Psychologist’s Thread About Long-Term Effects Of Stress On The Brain Goes Viral

There are less than three months left to 2020, and those months include an election for a new president—or the recurrence of the one we have right now. If your mind is in shambles after a pandemic, social upheaval, quarantine, massive wildfires, and floods, not to mention the primaries (remember those?) you’re not alone. 

Positive psychologist Alexis Rockley shared a Twitter thread that seems to have resonated with a lot of people experiencing unprecedented mental fatigue.

“Those ‘all over the place’ feelings you’ve been having?” she asks. Um, yes, I think I know what you’re talking about.

“They are symptoms of stress, NOT personal failures of yours,” she continued. “Do you feel FLAKEY + INCONSISTENT? That’s b/c your brain doesn’t know what news to brace for next, or what next month will hold.”

She went on to explain that our brains are literally responding to the situation the earth and the United States of Refusing Basic Health Measures is dealing with. She says our brains are burning energy “10x faster than usual.” I don’t know where that science is coming from, but it sure feels true based on the speed of my racing thoughts in the middle of the night.
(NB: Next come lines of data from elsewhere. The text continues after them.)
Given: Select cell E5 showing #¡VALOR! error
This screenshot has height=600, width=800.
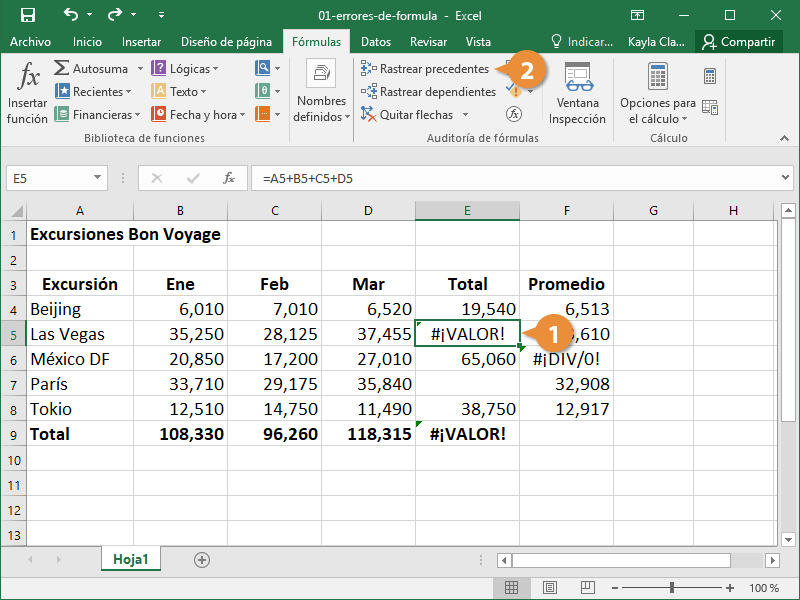Looking at the screenshot, I should click(x=467, y=334).
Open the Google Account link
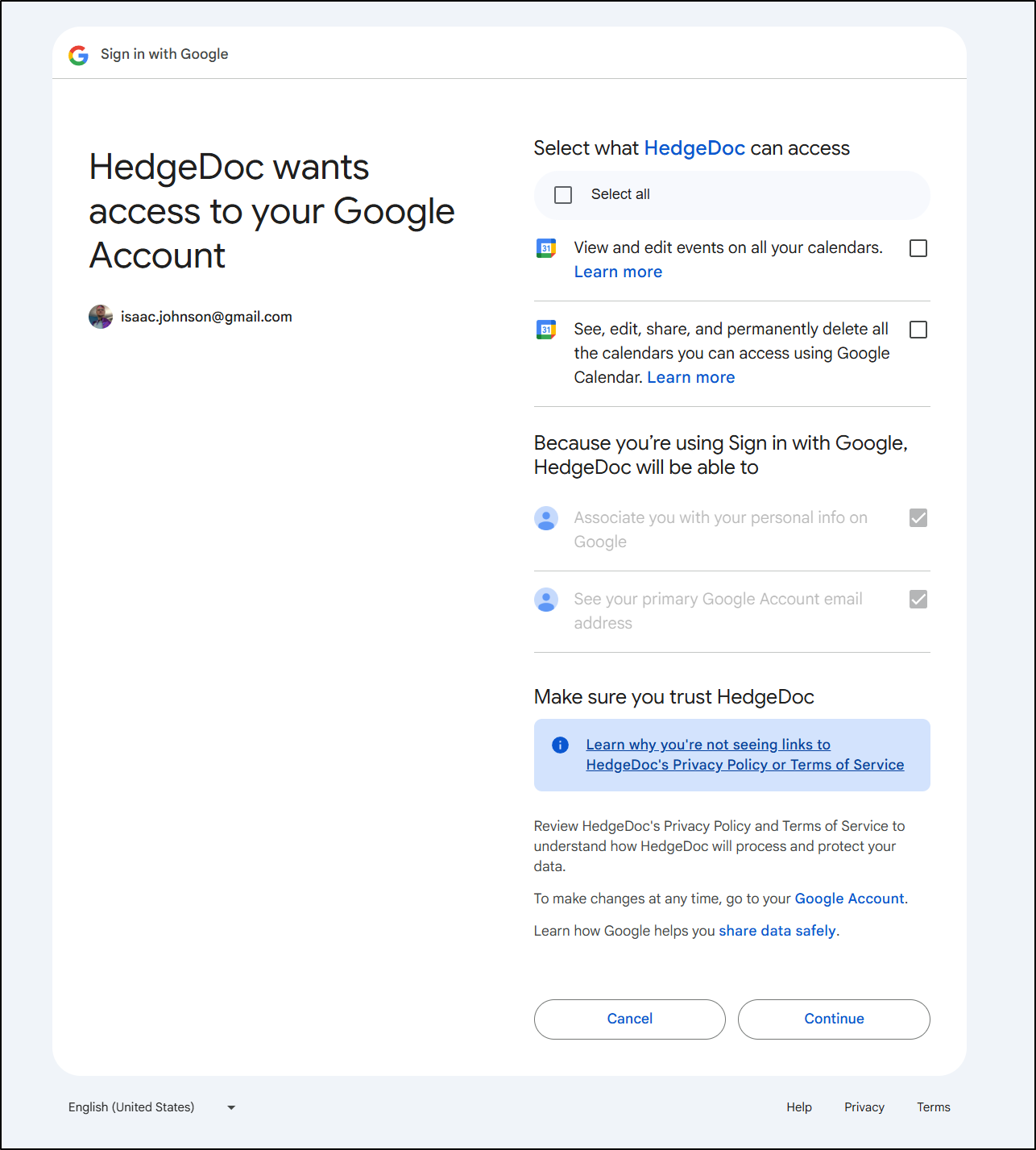 [849, 899]
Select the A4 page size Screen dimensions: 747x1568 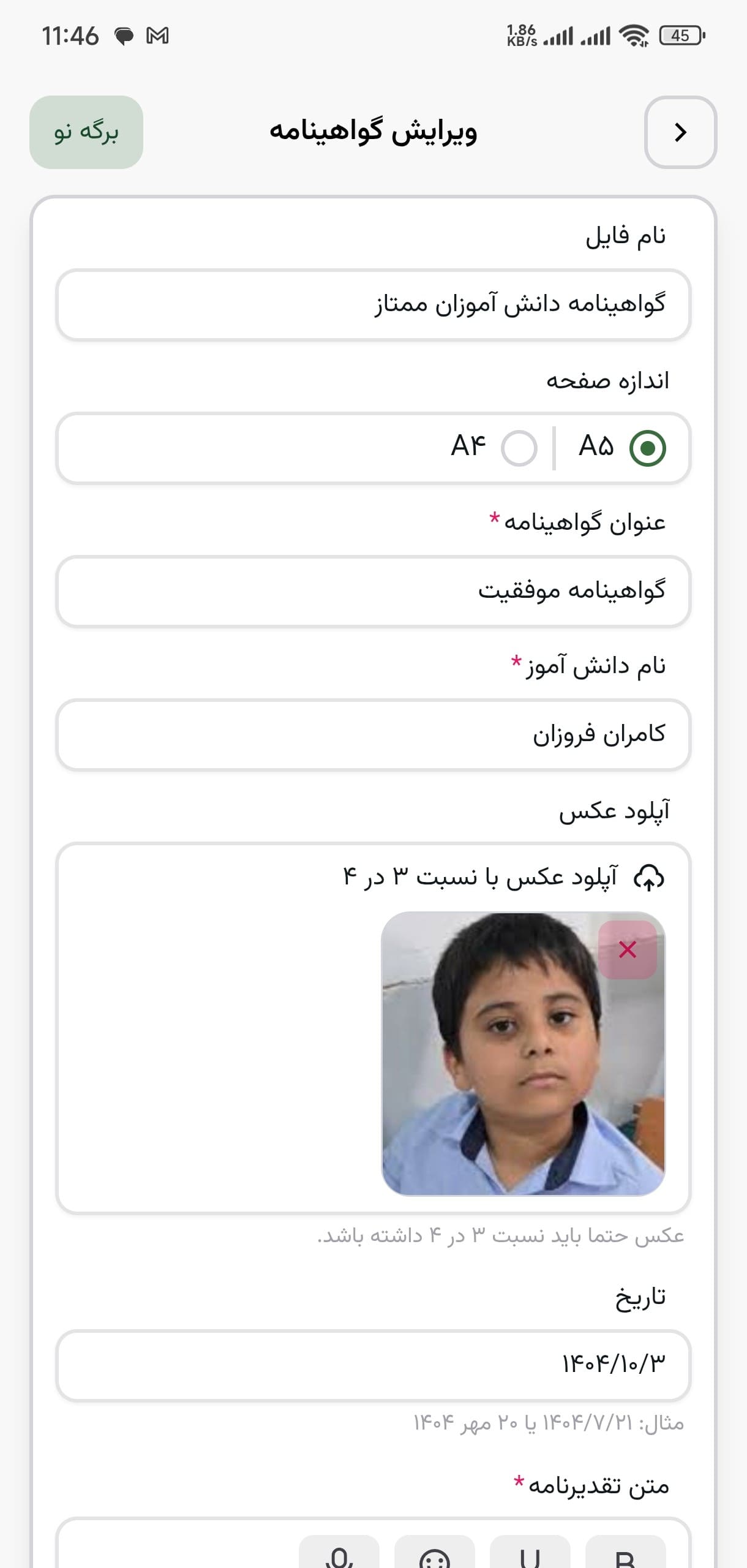(x=494, y=448)
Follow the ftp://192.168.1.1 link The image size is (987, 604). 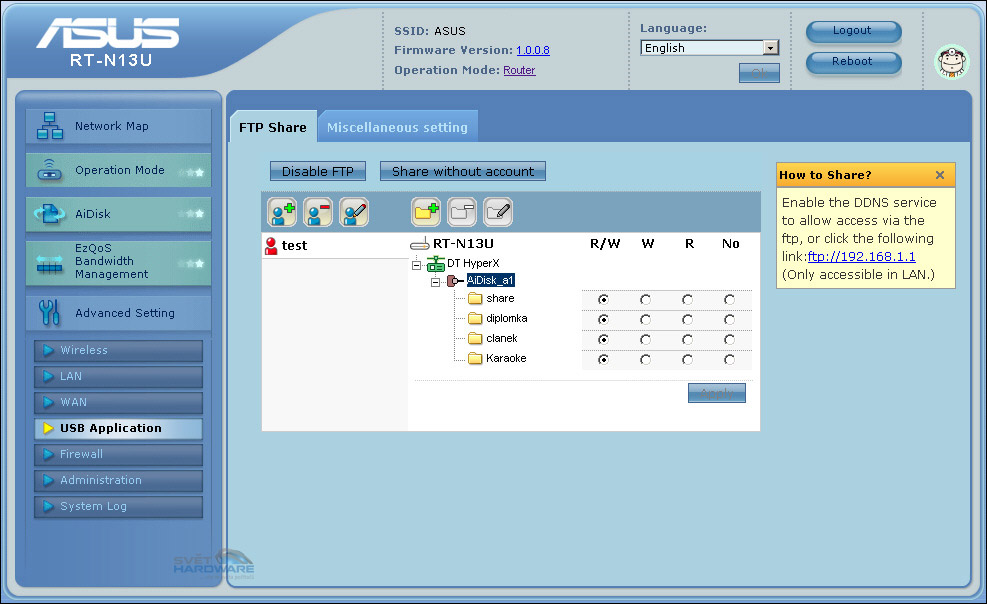[861, 257]
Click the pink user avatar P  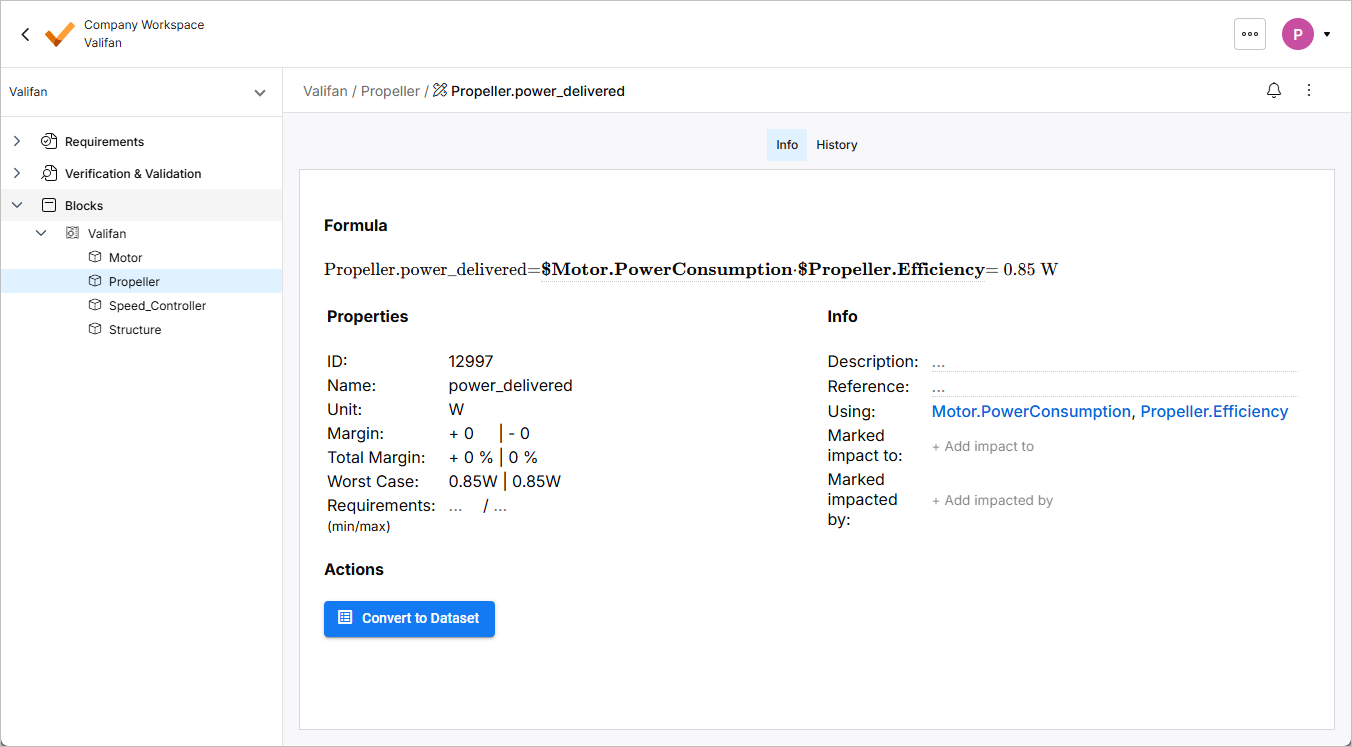1297,34
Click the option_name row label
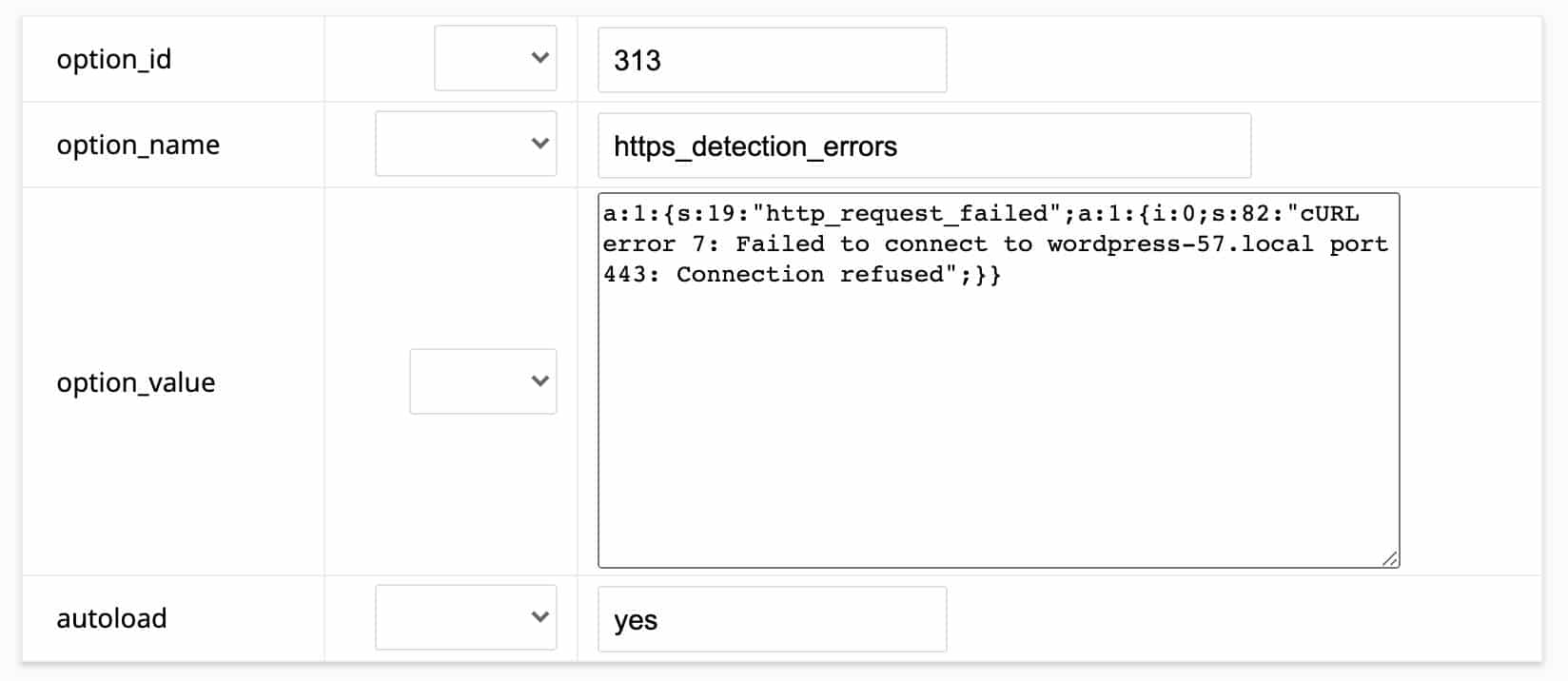Image resolution: width=1568 pixels, height=681 pixels. point(138,145)
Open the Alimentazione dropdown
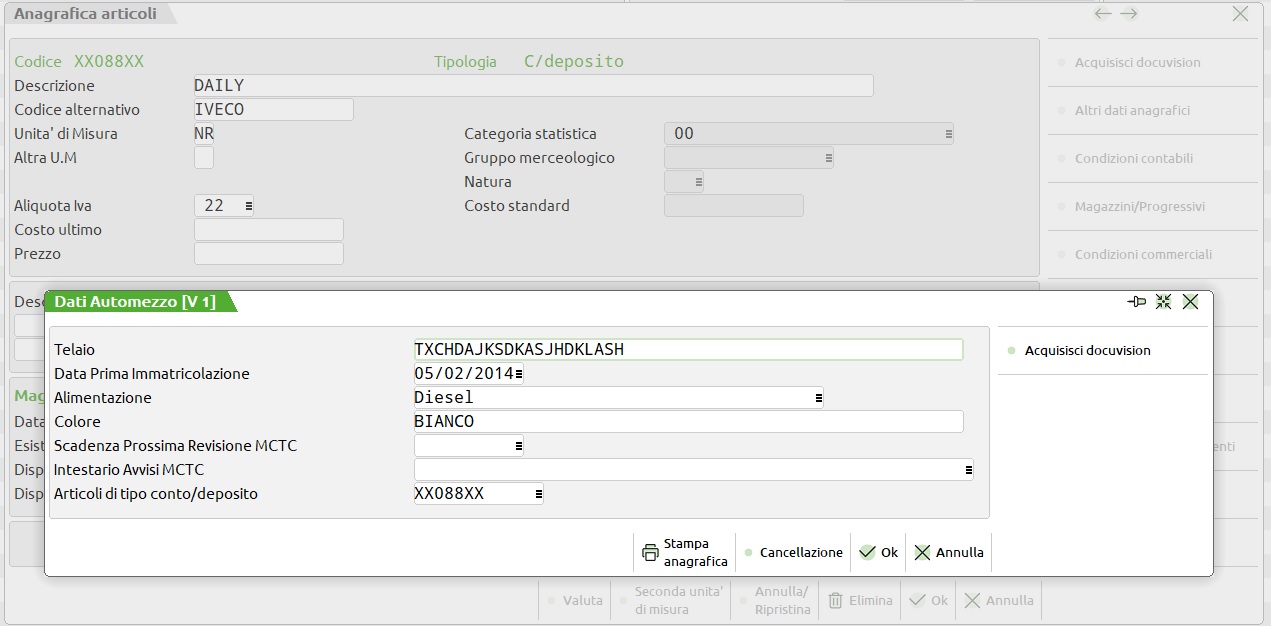The width and height of the screenshot is (1271, 626). click(818, 398)
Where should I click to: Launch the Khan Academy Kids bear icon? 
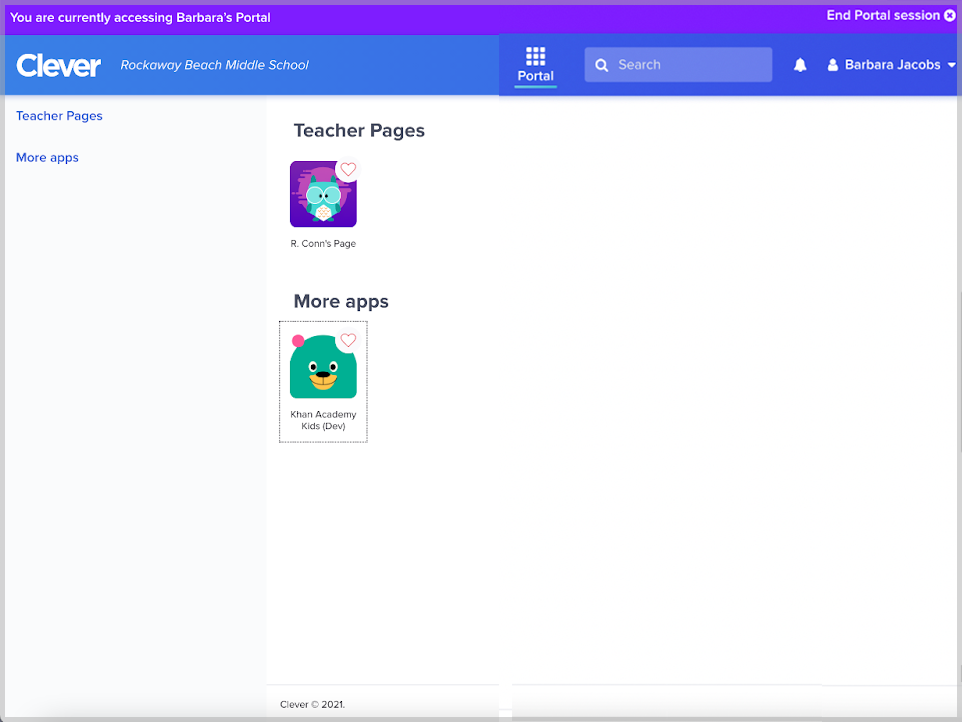pyautogui.click(x=322, y=366)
She also says are brains are shutting down certain functions under stress, like the areas that organize complex tasks and planning. Masks sense.

Remember when people thought that they’d get stuff done while in lockdown? There’s a reason you couldn’t, besides depression. Creativity requires energy, and that energy was being diverted into staying alive:

Humans are extremely adaptable, physically and mentally, but the constant waves of new, stressful information to process is making it hard for our brains to settled onto any one strategy for survival. That’s why it may be hard to settle to any task, make decisions, or plan long term.

Things that used to matter a whole lot might feel unimportant right now. They might not seem important again, or something else will, when life settles down. If it does!


People found this all incredibly relatable and even reassuring:

After all, if you feel like you’re losing your mind, at least you don’t have to feel like it’s just you.

But as some people pointed out, this is the state that many people have been living in, either because of mental health issues, anxiety, or living in situations of high stress, like poverty:

If the pandemic teaches us all anything besides how to properly wash our hands, I hope it teaches us compassion. No one should ever have to live in the state of 2020 forever.